### EXERCISE
Two lines below mark the span: the one containing "Screen dimensions: 768x629" and the one containing "The width and height of the screenshot is (700, 450).". Set down both, plus every line between, exactly as they stand, and nothing else.

### MATERIALS PROVIDED
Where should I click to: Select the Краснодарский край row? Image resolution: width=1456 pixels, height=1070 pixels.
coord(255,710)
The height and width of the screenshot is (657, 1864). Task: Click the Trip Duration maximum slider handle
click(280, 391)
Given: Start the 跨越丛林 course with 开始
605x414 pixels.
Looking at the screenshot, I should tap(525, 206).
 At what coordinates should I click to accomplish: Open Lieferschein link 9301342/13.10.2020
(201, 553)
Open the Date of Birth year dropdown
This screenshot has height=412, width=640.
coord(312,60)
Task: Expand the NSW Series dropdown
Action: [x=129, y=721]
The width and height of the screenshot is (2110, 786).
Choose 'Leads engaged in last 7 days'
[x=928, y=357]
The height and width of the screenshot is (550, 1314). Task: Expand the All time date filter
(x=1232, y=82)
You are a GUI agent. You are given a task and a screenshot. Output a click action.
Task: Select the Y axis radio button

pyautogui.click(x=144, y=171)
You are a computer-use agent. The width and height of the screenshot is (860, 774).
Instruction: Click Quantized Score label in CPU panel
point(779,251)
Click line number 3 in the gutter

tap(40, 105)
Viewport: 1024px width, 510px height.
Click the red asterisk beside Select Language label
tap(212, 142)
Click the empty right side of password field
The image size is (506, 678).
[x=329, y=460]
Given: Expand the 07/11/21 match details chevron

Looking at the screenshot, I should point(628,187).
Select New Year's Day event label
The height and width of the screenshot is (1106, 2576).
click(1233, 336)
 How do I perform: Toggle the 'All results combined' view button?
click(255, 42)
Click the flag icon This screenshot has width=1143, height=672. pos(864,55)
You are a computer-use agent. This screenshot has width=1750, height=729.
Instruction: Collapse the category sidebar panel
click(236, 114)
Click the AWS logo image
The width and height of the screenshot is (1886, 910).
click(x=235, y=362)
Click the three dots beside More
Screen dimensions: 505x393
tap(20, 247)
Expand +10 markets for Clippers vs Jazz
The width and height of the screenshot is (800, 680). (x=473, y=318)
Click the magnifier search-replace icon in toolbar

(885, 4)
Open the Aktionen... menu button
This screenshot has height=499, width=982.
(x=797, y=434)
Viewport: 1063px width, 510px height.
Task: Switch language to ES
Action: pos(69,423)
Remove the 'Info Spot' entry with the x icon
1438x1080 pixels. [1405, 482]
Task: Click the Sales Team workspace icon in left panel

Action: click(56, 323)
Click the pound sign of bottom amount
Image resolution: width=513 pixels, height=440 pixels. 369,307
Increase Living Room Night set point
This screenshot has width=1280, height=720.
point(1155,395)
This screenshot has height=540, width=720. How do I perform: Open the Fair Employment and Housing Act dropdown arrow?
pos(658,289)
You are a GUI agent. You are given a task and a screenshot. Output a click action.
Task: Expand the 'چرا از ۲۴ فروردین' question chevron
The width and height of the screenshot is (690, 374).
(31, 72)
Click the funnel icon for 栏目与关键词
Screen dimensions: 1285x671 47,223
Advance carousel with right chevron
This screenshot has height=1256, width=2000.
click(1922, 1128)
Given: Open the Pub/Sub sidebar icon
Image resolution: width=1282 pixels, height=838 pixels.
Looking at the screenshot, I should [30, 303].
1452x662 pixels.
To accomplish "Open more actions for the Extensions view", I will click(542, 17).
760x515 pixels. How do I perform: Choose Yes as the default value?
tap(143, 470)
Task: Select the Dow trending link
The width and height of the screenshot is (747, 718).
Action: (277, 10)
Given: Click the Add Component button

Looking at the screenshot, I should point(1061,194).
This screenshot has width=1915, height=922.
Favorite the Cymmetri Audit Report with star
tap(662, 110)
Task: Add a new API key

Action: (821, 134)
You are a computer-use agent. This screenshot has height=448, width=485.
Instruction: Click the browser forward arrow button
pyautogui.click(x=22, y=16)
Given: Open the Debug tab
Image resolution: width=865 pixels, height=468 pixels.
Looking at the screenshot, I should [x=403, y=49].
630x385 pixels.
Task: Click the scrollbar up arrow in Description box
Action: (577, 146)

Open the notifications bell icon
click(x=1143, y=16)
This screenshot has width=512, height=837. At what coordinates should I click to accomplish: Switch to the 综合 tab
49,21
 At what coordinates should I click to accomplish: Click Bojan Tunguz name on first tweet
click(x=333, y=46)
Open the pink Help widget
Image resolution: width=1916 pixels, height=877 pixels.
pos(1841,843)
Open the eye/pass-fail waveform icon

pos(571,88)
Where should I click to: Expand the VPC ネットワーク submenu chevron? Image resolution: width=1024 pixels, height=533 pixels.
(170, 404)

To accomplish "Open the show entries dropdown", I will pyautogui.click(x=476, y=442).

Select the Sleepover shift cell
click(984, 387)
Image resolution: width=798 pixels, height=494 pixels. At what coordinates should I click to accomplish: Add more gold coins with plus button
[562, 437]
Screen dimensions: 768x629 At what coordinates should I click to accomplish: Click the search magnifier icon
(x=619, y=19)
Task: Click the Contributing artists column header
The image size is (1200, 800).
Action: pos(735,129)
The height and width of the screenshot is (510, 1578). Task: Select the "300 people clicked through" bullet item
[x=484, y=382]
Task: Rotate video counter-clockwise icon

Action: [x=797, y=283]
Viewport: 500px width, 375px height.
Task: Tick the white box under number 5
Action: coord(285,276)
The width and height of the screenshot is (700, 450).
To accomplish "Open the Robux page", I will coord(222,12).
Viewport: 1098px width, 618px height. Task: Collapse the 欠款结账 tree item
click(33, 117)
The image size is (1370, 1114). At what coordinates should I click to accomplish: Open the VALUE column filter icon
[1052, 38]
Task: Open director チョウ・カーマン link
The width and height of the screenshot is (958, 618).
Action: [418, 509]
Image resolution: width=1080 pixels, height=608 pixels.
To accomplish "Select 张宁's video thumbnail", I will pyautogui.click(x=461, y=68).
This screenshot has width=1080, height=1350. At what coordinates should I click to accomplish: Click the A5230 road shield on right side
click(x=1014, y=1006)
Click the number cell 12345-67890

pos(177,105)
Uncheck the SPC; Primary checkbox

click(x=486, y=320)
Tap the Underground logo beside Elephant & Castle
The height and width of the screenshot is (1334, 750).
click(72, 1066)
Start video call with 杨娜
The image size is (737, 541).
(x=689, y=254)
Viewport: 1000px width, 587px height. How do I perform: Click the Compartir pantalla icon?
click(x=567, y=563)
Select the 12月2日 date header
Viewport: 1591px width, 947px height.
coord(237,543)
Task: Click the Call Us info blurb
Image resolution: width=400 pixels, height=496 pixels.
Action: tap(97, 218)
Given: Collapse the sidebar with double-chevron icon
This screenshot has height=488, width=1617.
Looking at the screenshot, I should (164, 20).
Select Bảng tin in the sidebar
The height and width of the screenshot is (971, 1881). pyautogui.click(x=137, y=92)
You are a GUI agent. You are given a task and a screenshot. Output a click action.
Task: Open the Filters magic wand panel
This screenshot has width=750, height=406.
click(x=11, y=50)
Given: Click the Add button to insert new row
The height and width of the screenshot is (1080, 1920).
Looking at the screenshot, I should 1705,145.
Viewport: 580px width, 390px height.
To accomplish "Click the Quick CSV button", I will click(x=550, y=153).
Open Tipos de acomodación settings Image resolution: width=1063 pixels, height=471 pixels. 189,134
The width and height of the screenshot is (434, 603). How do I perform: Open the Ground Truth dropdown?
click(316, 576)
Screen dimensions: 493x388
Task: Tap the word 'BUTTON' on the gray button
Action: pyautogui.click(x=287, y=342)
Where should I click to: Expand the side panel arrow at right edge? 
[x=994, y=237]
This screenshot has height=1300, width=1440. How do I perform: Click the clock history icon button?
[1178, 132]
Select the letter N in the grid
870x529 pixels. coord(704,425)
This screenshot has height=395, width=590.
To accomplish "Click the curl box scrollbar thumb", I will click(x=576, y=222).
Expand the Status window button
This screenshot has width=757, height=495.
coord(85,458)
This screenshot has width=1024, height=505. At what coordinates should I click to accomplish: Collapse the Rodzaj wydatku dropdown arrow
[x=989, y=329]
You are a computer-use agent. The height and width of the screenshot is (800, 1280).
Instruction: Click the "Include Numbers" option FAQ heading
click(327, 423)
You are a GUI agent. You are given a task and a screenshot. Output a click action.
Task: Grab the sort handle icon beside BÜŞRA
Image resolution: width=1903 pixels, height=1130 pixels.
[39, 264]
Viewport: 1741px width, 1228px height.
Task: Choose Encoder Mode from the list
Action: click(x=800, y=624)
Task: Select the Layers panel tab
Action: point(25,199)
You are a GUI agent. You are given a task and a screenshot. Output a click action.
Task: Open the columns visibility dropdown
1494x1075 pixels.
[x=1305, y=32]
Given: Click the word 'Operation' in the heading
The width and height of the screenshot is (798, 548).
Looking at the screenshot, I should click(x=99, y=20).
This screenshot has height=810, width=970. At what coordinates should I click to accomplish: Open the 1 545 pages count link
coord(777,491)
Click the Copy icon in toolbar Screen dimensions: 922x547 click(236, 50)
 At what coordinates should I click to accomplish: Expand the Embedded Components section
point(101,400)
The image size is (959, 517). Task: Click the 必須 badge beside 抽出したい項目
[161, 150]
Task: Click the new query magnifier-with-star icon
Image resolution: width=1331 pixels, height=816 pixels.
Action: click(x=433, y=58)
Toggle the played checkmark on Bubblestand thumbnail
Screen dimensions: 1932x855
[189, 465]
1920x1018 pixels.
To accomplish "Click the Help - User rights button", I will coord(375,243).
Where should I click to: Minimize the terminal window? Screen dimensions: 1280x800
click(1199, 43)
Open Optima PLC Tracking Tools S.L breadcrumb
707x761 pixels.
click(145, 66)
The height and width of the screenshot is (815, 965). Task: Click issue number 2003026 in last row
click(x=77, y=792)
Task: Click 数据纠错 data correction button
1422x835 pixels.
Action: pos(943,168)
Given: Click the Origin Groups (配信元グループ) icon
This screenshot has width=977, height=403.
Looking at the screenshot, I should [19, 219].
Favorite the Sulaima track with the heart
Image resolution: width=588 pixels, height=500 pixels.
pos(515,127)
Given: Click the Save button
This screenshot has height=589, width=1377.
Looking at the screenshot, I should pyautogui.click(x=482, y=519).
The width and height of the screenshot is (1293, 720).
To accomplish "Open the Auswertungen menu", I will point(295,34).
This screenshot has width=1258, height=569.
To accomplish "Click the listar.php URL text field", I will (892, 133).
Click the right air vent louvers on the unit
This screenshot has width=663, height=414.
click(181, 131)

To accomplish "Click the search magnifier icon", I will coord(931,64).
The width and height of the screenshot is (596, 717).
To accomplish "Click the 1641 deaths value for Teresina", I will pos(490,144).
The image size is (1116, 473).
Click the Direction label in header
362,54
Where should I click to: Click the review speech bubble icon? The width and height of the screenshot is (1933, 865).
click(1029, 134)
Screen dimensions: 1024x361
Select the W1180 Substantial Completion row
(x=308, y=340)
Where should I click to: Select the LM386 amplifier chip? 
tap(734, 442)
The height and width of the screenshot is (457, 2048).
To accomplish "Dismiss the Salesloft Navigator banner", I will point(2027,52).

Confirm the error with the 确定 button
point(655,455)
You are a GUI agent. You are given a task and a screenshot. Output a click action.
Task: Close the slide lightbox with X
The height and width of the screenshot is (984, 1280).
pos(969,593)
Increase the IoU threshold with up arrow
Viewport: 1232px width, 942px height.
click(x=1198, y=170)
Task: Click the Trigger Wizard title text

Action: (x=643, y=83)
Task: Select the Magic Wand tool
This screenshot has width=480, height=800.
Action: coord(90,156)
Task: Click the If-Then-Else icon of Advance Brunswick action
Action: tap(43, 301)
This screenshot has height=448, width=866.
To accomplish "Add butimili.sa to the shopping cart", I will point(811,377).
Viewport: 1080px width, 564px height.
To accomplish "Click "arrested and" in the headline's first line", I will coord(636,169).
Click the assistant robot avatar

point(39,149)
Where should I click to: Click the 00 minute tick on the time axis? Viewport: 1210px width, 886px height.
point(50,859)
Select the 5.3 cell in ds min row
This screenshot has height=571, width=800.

### PROBLEM SOLUTION
Screen dimensions: 768x629 At what coordinates should I click to accomplish: Click the search magnifier icon
(x=619, y=19)
Task: Click the Contributing artists column header
The image size is (1200, 800).
Action: pos(735,129)
The height and width of the screenshot is (510, 1578). Task: Select the "300 people clicked through" bullet item
[x=484, y=382]
Task: Rotate video counter-clockwise icon

Action: [x=797, y=283]
Viewport: 500px width, 375px height.
Task: Tick the white box under number 5
Action: coord(285,276)
The width and height of the screenshot is (700, 450).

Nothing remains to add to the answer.